Defendant Stroud contends that the trial court committed reversible error by refusing to accept the guilty plea and sentence him accordingly. Defendant's contentions in this regard raise no issue on which we can grant relief. The defendant has no absolute right to have a guilty plea accepted and a trial court may reject a plea in the exercise of its sound discretion. Meadows v. State, (1981) Ind., 428 N.E.2d 1232, 1235.IV
Finally, the defendants assert that the evidence before the jury was insufficient to support their convictions. In reviewing the sufficiency of the evidence, this Court will not weigh the evidence or determine the credibility of witnesses. Rather, we will consider only that evidence which is most favorable to the State, together with all logical and reasonable inferences to be drawn therefrom. The verdict will be upheld so long as there is sufficient evidence of probative value from which the jury could find the defendant guilty beyond a reasonable doubt. Showecker v. State, (1982) Ind., 432 N.E.2d 1340, 1342; Willard v. State, (1980) Ind., 400 N.E.2d 151, 160.
Stroud contends that the testimony of Lee and another witness named Helton was not creditably sufficient to support his conviction and defendant Weddle claims that his participation was so remote that his conviction was not justified. Weddle claims that he was merely present at the scene of the crime and did not take part in it. Neither of their claims is supported by the evidence before the jury.

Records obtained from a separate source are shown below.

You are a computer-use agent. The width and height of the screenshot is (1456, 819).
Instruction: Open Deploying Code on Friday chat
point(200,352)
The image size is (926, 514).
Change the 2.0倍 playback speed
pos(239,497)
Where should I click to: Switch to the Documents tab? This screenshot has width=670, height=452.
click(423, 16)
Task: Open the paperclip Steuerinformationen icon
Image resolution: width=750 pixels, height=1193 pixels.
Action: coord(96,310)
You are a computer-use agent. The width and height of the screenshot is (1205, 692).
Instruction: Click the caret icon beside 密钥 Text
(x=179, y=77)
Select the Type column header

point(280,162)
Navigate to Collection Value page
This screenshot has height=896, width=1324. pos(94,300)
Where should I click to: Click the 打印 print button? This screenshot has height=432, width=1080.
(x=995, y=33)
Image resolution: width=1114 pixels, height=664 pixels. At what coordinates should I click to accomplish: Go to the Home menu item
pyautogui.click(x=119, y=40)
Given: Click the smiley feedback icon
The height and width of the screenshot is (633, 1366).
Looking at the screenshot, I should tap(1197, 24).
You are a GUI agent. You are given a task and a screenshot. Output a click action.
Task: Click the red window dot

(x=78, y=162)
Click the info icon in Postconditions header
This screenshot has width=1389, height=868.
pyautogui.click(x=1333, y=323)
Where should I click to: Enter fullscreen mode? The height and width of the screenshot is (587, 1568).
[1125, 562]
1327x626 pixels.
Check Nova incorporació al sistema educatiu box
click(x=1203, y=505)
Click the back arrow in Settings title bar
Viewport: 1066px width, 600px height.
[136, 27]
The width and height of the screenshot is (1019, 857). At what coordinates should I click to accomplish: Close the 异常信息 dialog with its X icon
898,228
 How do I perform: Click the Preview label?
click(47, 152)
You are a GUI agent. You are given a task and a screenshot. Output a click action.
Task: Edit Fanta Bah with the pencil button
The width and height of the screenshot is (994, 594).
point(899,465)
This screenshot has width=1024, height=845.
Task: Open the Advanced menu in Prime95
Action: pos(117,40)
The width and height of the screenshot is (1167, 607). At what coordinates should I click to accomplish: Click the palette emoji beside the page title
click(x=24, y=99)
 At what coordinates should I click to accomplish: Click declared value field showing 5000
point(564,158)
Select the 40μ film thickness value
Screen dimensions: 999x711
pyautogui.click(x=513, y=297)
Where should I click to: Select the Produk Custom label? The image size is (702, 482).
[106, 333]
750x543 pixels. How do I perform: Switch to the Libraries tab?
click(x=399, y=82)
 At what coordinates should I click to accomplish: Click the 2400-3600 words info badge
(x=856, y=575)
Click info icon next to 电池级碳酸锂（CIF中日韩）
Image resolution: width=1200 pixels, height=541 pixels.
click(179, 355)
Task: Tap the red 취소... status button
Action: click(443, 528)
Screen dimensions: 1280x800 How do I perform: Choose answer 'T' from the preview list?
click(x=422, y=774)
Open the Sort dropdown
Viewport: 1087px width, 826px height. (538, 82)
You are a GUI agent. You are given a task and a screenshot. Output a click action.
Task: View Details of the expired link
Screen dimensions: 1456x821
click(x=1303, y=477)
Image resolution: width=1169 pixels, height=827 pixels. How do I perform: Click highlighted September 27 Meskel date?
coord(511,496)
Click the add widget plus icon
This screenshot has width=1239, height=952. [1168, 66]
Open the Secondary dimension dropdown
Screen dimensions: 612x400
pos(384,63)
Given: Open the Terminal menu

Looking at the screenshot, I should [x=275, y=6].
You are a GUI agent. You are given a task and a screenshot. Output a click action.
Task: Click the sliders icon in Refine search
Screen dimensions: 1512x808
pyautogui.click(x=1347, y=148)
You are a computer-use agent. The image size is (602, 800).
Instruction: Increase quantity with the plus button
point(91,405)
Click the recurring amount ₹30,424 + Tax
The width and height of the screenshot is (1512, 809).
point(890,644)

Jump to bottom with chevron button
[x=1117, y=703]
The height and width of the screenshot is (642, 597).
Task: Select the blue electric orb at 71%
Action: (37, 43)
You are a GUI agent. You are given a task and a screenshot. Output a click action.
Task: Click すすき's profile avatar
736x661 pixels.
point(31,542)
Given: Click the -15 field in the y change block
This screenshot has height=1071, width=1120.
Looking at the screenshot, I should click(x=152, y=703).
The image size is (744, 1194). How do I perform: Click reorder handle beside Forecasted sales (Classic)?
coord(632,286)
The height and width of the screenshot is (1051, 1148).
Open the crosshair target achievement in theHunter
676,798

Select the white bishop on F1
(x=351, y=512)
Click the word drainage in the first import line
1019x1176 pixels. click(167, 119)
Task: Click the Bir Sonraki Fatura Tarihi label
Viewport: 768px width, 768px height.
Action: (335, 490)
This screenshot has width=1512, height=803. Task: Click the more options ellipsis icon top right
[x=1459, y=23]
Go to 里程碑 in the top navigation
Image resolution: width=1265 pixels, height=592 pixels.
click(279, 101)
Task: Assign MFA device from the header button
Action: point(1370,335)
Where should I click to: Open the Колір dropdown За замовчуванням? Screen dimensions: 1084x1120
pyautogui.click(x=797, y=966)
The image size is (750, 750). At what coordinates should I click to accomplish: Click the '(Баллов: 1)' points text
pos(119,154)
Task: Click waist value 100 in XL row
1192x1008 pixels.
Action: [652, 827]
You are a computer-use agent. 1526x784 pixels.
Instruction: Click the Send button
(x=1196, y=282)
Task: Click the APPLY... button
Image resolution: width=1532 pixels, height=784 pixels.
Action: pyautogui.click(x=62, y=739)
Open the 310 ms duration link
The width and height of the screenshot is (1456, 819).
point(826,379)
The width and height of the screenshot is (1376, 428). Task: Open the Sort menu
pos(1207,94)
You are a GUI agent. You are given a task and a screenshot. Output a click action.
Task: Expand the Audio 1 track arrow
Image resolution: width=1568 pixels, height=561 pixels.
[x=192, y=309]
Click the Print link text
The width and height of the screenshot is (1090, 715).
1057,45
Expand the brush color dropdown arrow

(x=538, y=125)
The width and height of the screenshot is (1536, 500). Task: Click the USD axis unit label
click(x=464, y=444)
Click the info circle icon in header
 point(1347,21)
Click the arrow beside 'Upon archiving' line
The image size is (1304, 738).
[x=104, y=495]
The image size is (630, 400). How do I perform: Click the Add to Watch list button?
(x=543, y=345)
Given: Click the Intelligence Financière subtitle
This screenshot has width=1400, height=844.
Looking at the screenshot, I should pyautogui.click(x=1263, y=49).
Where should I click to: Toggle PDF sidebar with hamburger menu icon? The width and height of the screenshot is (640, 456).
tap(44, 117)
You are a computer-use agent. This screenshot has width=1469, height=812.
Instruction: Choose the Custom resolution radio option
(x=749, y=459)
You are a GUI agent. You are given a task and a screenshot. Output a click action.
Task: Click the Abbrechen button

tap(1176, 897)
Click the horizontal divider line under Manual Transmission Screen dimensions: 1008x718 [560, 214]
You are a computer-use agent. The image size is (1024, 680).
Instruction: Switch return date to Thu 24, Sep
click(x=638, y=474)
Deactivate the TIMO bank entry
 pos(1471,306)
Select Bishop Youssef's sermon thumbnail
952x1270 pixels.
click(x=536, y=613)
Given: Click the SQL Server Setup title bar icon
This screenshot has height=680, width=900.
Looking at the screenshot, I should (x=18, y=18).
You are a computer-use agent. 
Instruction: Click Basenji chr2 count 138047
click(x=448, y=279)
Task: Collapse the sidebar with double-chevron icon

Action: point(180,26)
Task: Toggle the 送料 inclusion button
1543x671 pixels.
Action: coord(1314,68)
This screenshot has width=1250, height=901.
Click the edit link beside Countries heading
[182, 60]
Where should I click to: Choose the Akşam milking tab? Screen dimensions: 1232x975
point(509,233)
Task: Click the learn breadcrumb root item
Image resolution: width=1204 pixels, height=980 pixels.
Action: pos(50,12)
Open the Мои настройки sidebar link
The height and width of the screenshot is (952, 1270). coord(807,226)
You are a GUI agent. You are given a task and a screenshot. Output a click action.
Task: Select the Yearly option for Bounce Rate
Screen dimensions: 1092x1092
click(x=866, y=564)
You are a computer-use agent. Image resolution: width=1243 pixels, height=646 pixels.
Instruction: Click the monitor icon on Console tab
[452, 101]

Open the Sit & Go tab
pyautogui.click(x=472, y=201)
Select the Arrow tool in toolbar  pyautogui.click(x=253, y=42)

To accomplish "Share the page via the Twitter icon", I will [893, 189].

As for Stroud, we do not judge the credibility of the witnesses. That falls within the province of the trier of fact. Lee stated that Stroud ordered him to take money from the Motsingers. Dennis Motsinger testified that when Lee demanded the money, Lee pointed to Stroud and Weddle and said, "They said give them your money." When the Motsingers refused, *996 Stroud and Weddle pursued them and Mr. Motsinger was struck and injured. James Helton testified that he saw Stroud strike Motsinger with a club and Weddle hit Motsinger with his fist. Motsinger stated that Stroud hit him in the face with a club. There was sufficient evidence to convict Stroud of attempted robbery resulting in bodily injury.
From the evidence before the jury, Weddle cannot claim that his participation was so slight that it was insufficient to convict him of the crime. It is not necessary that the evidence show that the accomplice personally participated in the commission of each element. Harris v. State, (1981) Ind., 425 N.E.2d 154, 156; Metcalf v. State, (1978) 268 Ind. 579, 580, 376 N.E.2d 1157, 1158. The evidence above reveals that Weddle was identified by several of the witnesses as being one of the perpetrators of the attempted robbery. There was more than ample and sufficient evidence to justify the jury in finding both defendants guilty.
The trial court is in all things affirmed.
GIVAN, C.J., and DeBRULER, HUNTER and PRENTICE, JJ., concur.